Architecture Overview

The pipeline implements a sophisticated RAG system with multiple specialized components:

graph TD
    A[Google Sheets Input] --> B[Data Loading & Preprocessing]
    B --> C[Product Metadata Enrichment via LLM]
    C --> D[Email Classification via LLM]
    D --> E{Email Type?}
    
    E -->|Order Request| F[Order Processing Pipeline]
    E -->|Product Inquiry| G[Product Inquiry Pipeline]
    
    F --> H[Product ID Extraction]
    H --> I[Stock Verification via SQL]
    I --> J[Inventory Updates]
    J --> K[Order Response Generation]
    
    G --> L[Vector Search via RAG]
    L --> M[Product Recommendation]
    M --> N[Inquiry Response Generation]
    
    C --> O[Product Vector Index]
    D --> P[Email Vector Index]
    O --> L
    P --> Q[Filtered Retrieval]
    Q --> R[Context Assembly]
    R --> K
    R --> N
    
    K --> S[Google Sheets Output]
    N --> S
Loading

Detailed Data Flow

1. Data Ingestion & Preprocessing

# Load data from Google Sheets
document_id = "14fKHsblfqZfWj3iAaM2oA51TlYfQlFT4WKo52fVaQ9U"
products_df = read_data_frame(document_id, "products")
emails_df = read_data_frame(document_id, "emails")

Key Variables Created:

  • products_df: Raw product catalog DataFrame
  • emails_df: Customer email data DataFrame
  • test_emails_df: Working copy for processing

2. Product Metadata Enrichment

# LLM-powered attribute extraction
product_list = [{'id': product['product_id'], 'name': product['name']} 
                for _, product in products_df.iterrows()]

# Extract type and gender using structured prompts
response = client.chat.completions.create(
    model="gpt-4o",
    messages=[{"role": "user", "content": test_prompt}],
    temperature=0
)

Output: merged_product_df - Enhanced product data with extracted type and gender attributes

3. Email Classification System

# Batch classification for efficiency
batch_size = 50
batches = [test_emails_df['message'][i:i + batch_size] 
           for i in range(0, len(test_emails_df), batch_size)]

for batch in batches:
    prompt = build_batch_prompt(batch.tolist())
    # Process and extract classifications

Output: classification_list - Email categories ("order request" or "product inquiry")

4. Multi-Index RAG Implementation

Vector Store Creation

# Product documents for semantic search
product_docs = [
    Document(text=f"type: {typeof}\ngender: {gender}\ncategory: {category}...", 
             metadata=metadata, id=metadata["product_id"])
    for _, row in merged_product_df.iterrows()
]

# Email documents for filtered retrieval
email_docs = [
    Document(text=f"Email Id: {row['email_id']}\nSubject: {row['subject']}...", 
             metadata={"email_id": row["email_id"], "category": row["category"]})
    for _, row in test_emails_df.iterrows()
]

Specialized Index Creation

# Create persistent vector indices
productIndex = VectorStoreIndex.from_documents(product_docs)
emailIndex = VectorStoreIndex.from_documents(email_docs)

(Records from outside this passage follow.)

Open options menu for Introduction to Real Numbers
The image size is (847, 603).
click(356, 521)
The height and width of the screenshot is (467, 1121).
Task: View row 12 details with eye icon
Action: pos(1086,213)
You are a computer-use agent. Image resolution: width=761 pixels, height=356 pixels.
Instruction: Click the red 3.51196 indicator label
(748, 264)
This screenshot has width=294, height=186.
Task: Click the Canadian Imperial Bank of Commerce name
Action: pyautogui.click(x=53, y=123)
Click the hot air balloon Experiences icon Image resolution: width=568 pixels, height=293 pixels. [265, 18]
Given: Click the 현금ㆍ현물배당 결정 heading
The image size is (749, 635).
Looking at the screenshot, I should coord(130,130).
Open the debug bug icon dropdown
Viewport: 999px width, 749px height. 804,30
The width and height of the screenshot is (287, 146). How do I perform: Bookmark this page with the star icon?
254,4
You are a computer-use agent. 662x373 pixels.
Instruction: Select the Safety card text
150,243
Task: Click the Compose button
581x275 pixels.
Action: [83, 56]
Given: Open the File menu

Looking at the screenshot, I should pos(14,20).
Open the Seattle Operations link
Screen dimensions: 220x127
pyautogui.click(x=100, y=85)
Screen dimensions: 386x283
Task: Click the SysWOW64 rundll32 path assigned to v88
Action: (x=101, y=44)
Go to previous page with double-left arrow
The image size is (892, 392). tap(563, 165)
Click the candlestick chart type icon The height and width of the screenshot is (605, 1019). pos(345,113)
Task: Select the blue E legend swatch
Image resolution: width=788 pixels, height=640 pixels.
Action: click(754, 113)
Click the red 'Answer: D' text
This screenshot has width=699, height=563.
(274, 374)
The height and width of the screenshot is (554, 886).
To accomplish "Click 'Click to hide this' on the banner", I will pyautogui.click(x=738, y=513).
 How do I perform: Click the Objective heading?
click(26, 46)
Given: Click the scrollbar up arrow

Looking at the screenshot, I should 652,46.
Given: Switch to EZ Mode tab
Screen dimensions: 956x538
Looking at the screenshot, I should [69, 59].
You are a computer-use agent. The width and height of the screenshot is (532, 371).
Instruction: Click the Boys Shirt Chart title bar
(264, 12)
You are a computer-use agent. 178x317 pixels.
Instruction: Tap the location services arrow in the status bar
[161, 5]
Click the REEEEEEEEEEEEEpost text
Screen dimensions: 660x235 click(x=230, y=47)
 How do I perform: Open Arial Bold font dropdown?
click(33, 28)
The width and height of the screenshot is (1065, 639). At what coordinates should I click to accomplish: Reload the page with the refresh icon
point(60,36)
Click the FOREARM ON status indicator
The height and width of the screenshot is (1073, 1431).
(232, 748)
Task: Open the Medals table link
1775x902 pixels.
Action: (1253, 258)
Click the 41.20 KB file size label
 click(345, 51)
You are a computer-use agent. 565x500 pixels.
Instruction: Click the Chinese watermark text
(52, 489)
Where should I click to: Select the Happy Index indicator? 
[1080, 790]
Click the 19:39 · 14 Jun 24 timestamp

# Filtered query engines for different email types
email_query_engine_order_request = emailIndex.as_query_engine(
    filters=MetadataFilters([MetadataFilter(key="category", value="order request")]),
    similarity_top_k=50
)

email_query_engine_product_inquiry = emailIndex.as_query_engine(
    filters=MetadataFilters([MetadataFilter(key="category", value="product inquiry")]),
    similarity_top_k=50
)

5. Hybrid SQL + Vector Search for Orders

Database Integration

# SQLite database for structured queries
merged_product_df.to_sql('products', conn, if_exists='replace', index=False)

# Natural language SQL retrieval
nl_sql_retriever = NLSQLRetriever(sql_database, tables=["products"])

def get_product_by_id_with_stock_available(product_id, quantity):
    result = nl_sql_retriever.retrieve(
        f"Return product complete details with product_id = {product_id} if stock >= {quantity}"
    )
    return result[0].node.metadata if result else None

Order Processing Logic

# Extract product IDs and quantities from order emails
extracted_products = email_query_engine_order_request.query(product_id_quantity_prompt)

# Pattern matching for validation
pattern = r"Email ID:\s*(?P<Email_ID>\w+)\s*\|\s*Product ID:\s*(?P<Product_ID>[A-Z]{3}[0-9]{4})\s*\|\s*Quantity:\s*(?P<Quantity>\d+)"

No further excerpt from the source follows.